### Task brief:
Gather every line of the material below that contains the word "element", matching case exactly.

----- Data to use

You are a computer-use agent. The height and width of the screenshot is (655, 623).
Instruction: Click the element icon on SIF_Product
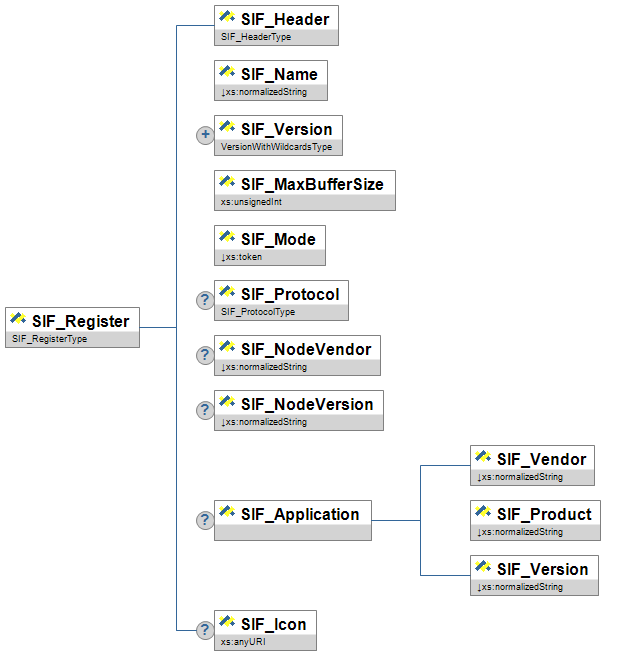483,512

----------
----- Data to use

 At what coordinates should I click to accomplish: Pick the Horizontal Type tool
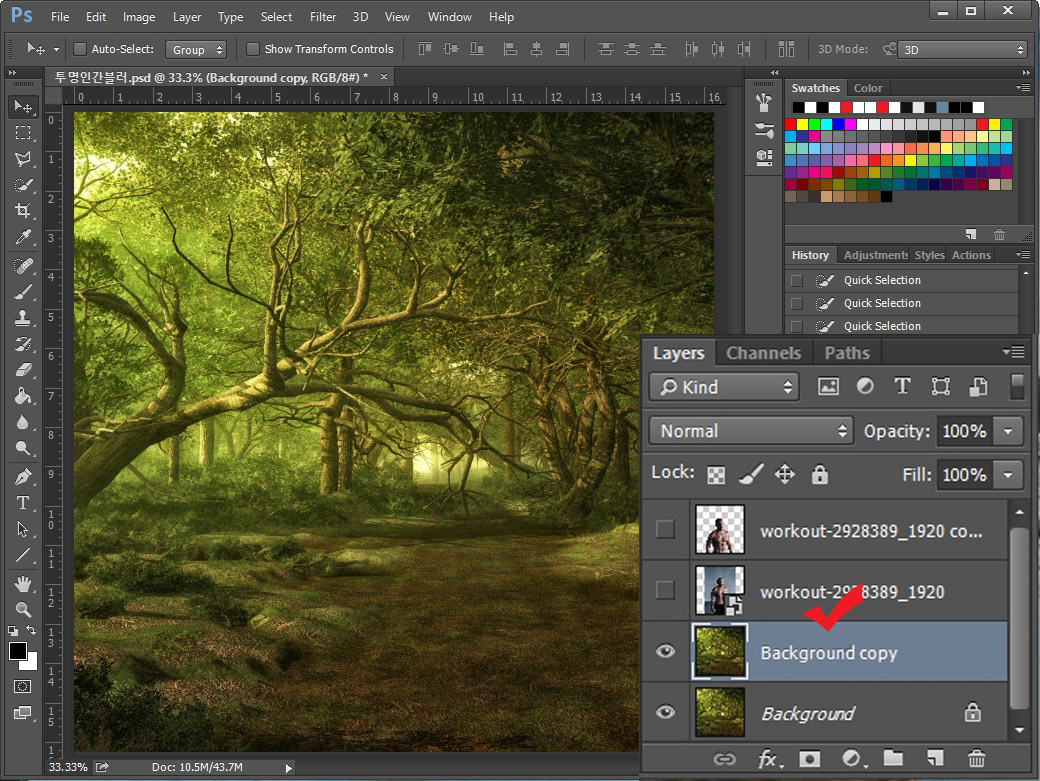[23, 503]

----------

### Result of the task:
Instruction: Click the element icon on SIF_Product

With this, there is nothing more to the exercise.